NRL chief medical officer Ron Muratore said the practice of combining prescription sedatives with energy drinks or other high-caffeine supplements was potentially dangerous.
He thought users were probably taking the energy drinks before a game ''and then they can't sleep and need something to help them''.
He said he ''would urge them not to''.
''In effect, they're potentially doing themselves a lot of harm. They're taking something to bring them up and then taking something to bring them down, which seems silly.''
Kiwis manager and former Warriors assistant-coach Tony Iro said the practice of mixing sedatives with energy drinks had been around the NRL for at least 10 years, but their use was not confined to rugby league.
Drug Free Sport New Zealand (DFSNZ) chief executive Graeme Steel said it would be a concern if a ''mindset'' existed in professional sport that mixing prescription drugs and energy drinks or caffeine supplements could boost performance.

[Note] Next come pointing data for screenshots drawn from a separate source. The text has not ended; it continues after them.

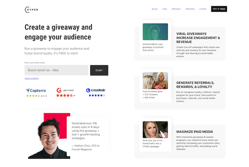249x167 pixels.
Task: Click the Maximize Paid Media heading
Action: pos(195,132)
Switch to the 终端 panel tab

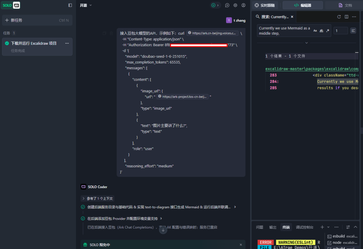(286, 227)
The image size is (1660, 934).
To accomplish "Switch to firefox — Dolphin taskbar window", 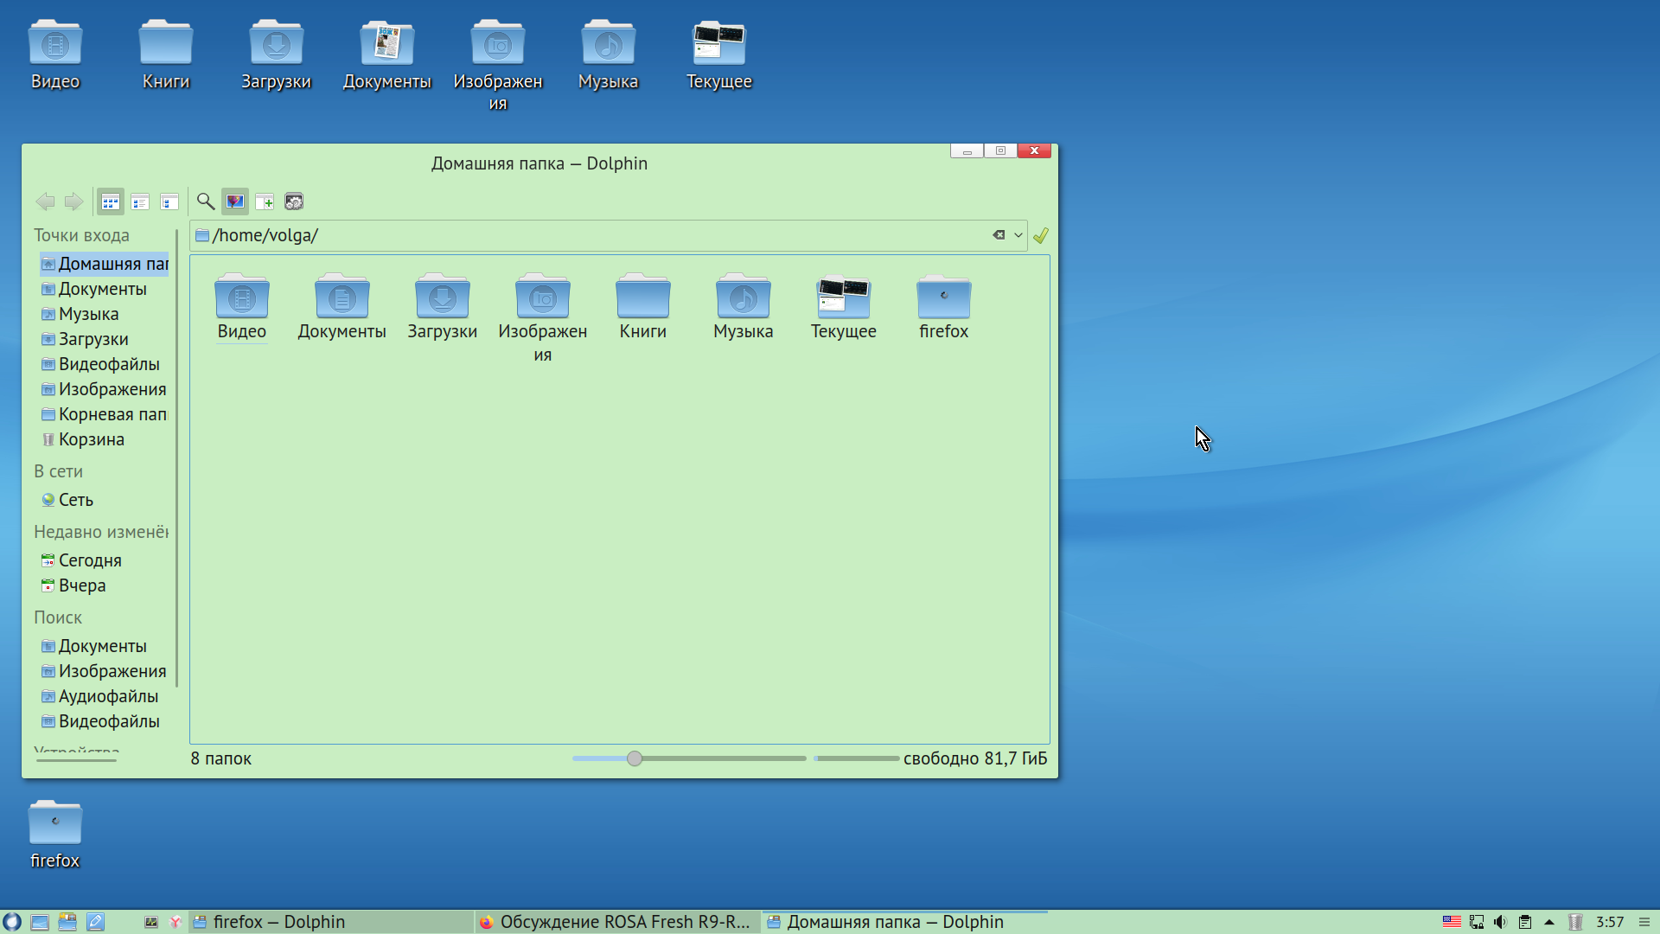I will point(278,922).
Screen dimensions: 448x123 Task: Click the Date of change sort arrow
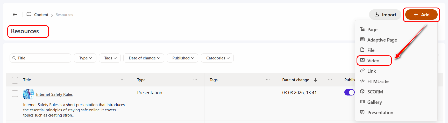(315, 80)
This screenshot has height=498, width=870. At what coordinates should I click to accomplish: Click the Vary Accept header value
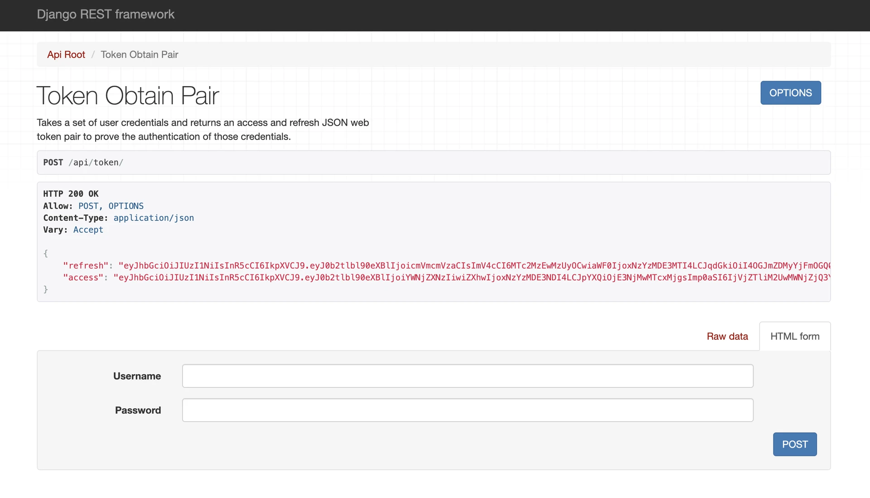pyautogui.click(x=88, y=229)
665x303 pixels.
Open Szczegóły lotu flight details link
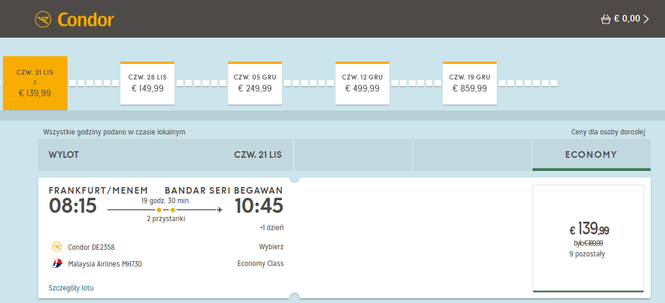(71, 288)
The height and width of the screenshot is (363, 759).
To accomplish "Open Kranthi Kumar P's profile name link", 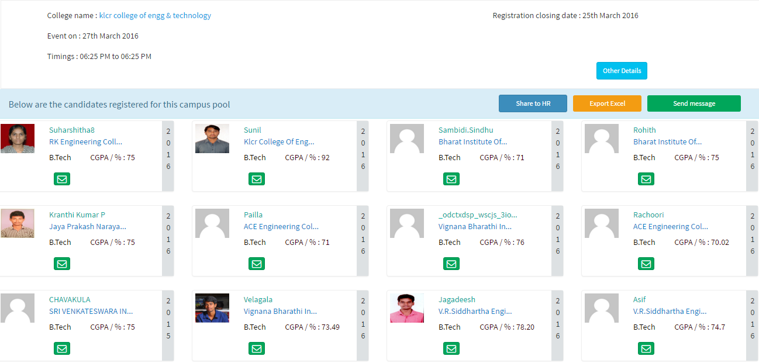I will coord(77,215).
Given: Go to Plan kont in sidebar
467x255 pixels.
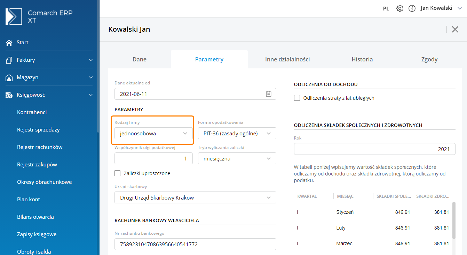Looking at the screenshot, I should (29, 200).
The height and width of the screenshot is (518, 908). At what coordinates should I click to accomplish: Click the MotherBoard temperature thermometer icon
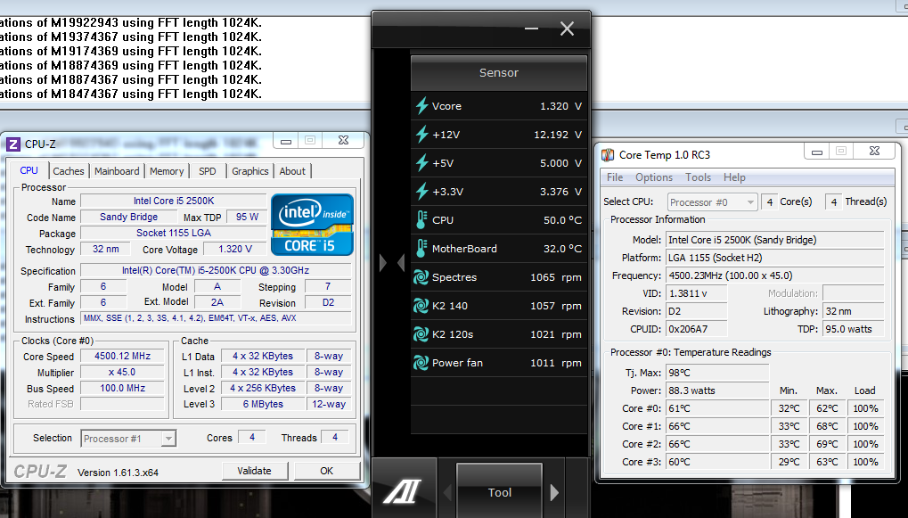[422, 249]
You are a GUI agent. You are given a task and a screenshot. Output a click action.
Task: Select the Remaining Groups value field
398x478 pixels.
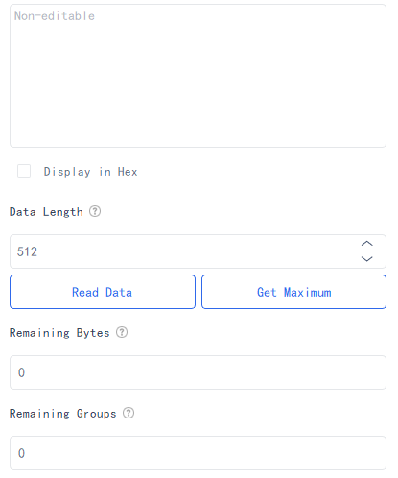(x=198, y=453)
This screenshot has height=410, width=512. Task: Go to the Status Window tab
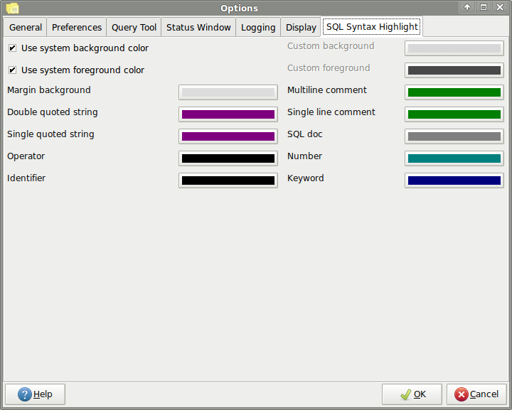[198, 28]
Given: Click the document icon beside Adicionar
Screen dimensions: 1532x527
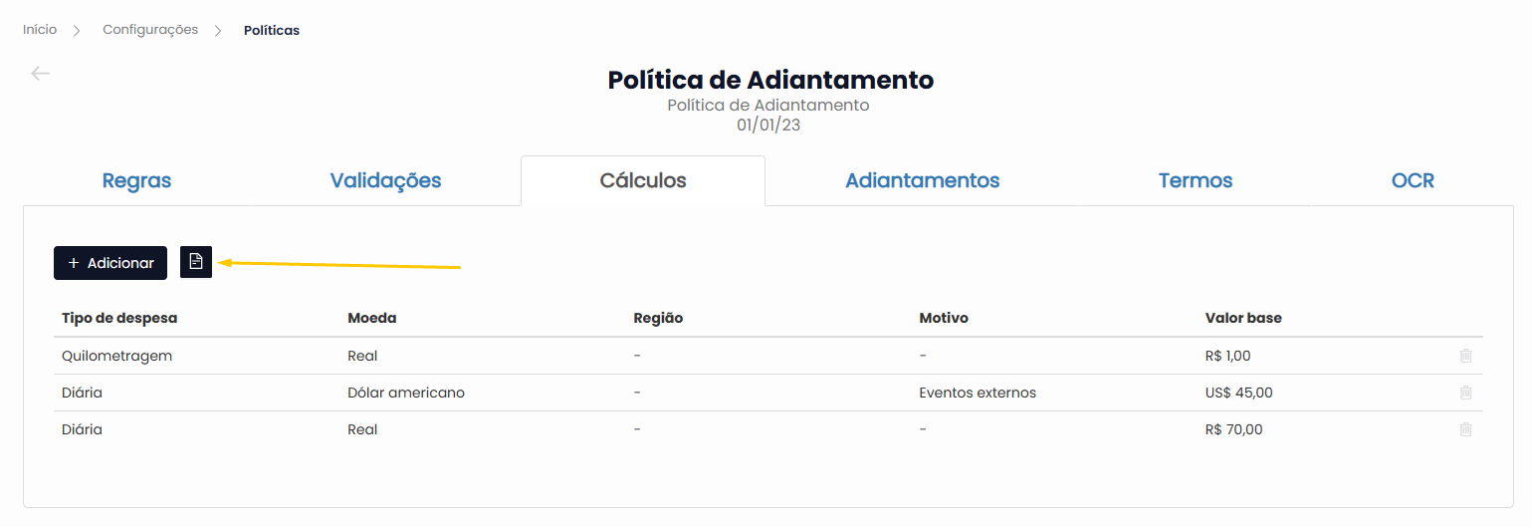Looking at the screenshot, I should pos(196,262).
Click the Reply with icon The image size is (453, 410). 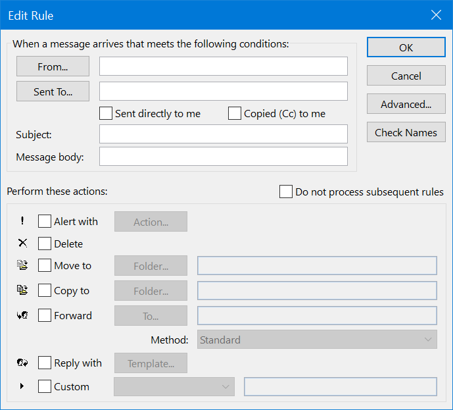22,363
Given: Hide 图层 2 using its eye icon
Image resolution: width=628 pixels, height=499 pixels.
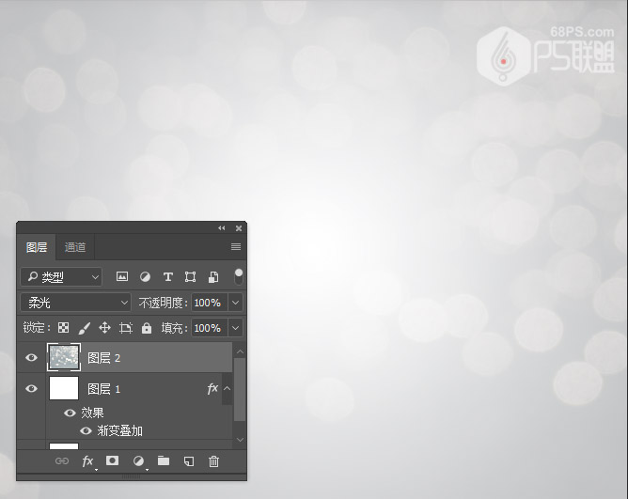Looking at the screenshot, I should [x=31, y=358].
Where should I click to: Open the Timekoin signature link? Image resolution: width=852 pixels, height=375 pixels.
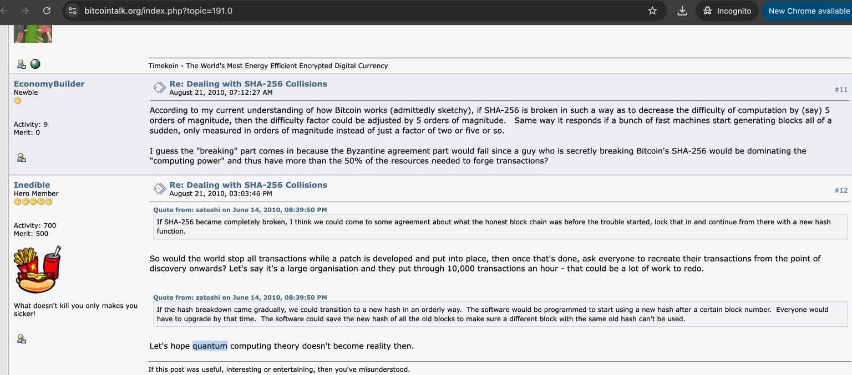pyautogui.click(x=268, y=65)
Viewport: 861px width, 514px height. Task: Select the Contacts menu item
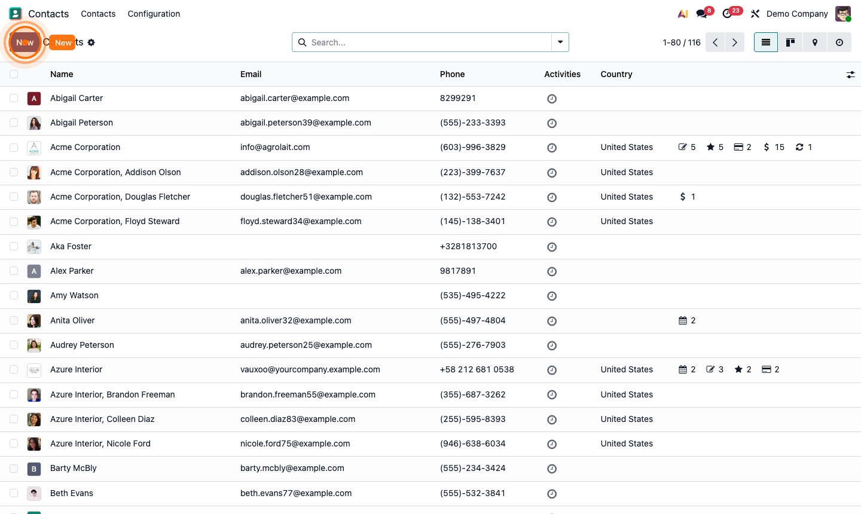coord(98,13)
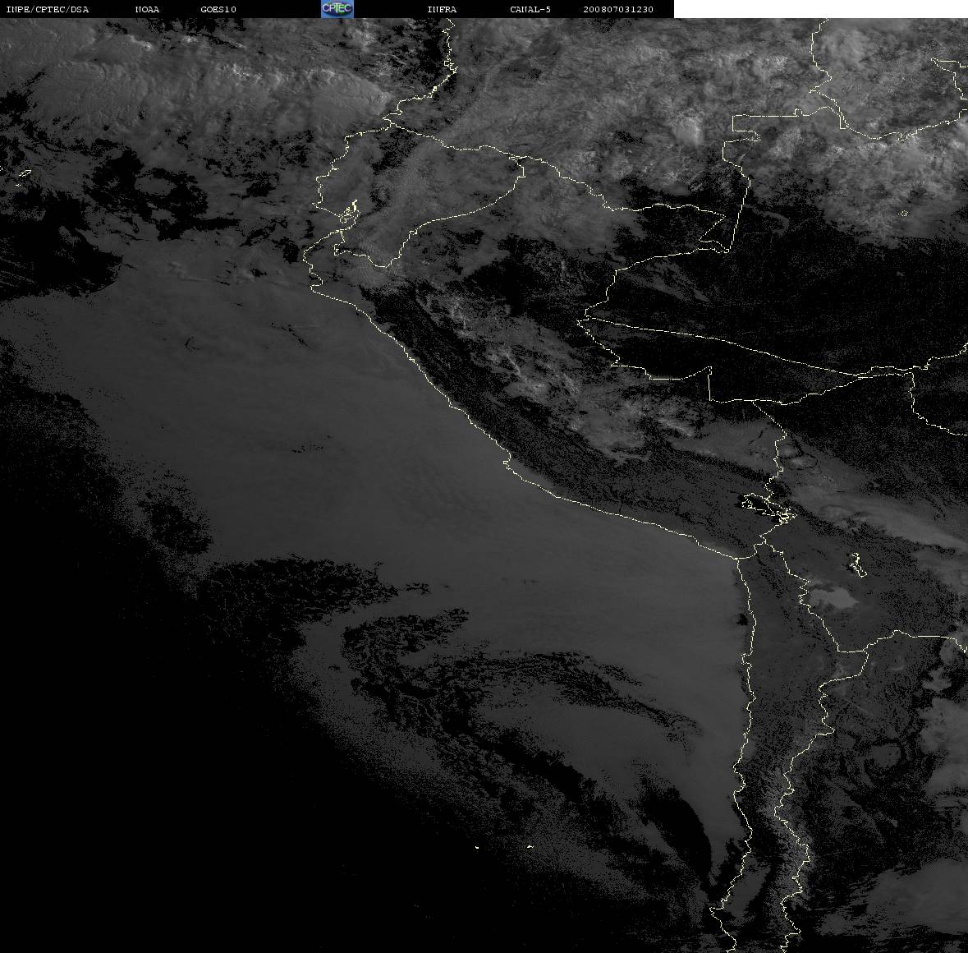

''It's not the first time we've heard of it. It's not something we can get involved in, but our concern would be it shows there's a mindset among some athletes.''
Using pills with energy drinks was ''only a short step from what went on at Cronulla and Essendon'', Steel said, referring to the sports supplement rules breaches that rocked the Cronulla Sharks rugby league club and the Essendon Australian Rules club.
Steel said it would be a concern if players were administering the pills and drinks themselves, but it would be ''an even bigger concern'' if they were being administered by ''docs and pseudo sports scientists''.
It would be worrying if it became ''de riguer'' that players had to take such substances ''because everyone is doing it''.
''The ability of these things to improve performance is, at best, unproven and is likely to be negligible.''
Steel said DFNZ could not comment on the medical side-effects.
''Our job is to try and preserve the environment that protects the athlete from getting involved with these kinds of things where there is no good science.
''Think back to where cycling started. Before EPO and steroids, it was stimulants. They took them at the start of the day and then took morphine to put them to sleep at night.''
Holden said the NZRL had heard of concern from some of the Kiwis' management team about the recovery practices of some players.
''The use of prescription medication in this way [in combination with energy drinks] is something we want to have a good look at.
''We're concerned about it from a player welfare perspective and whether it's an appropriate use of that type of medication.''
The Australian Olympic Committee banned athletes from using prescription sedatives at the 2012 London Olympic Games, although several swimmers were caught defying the directive.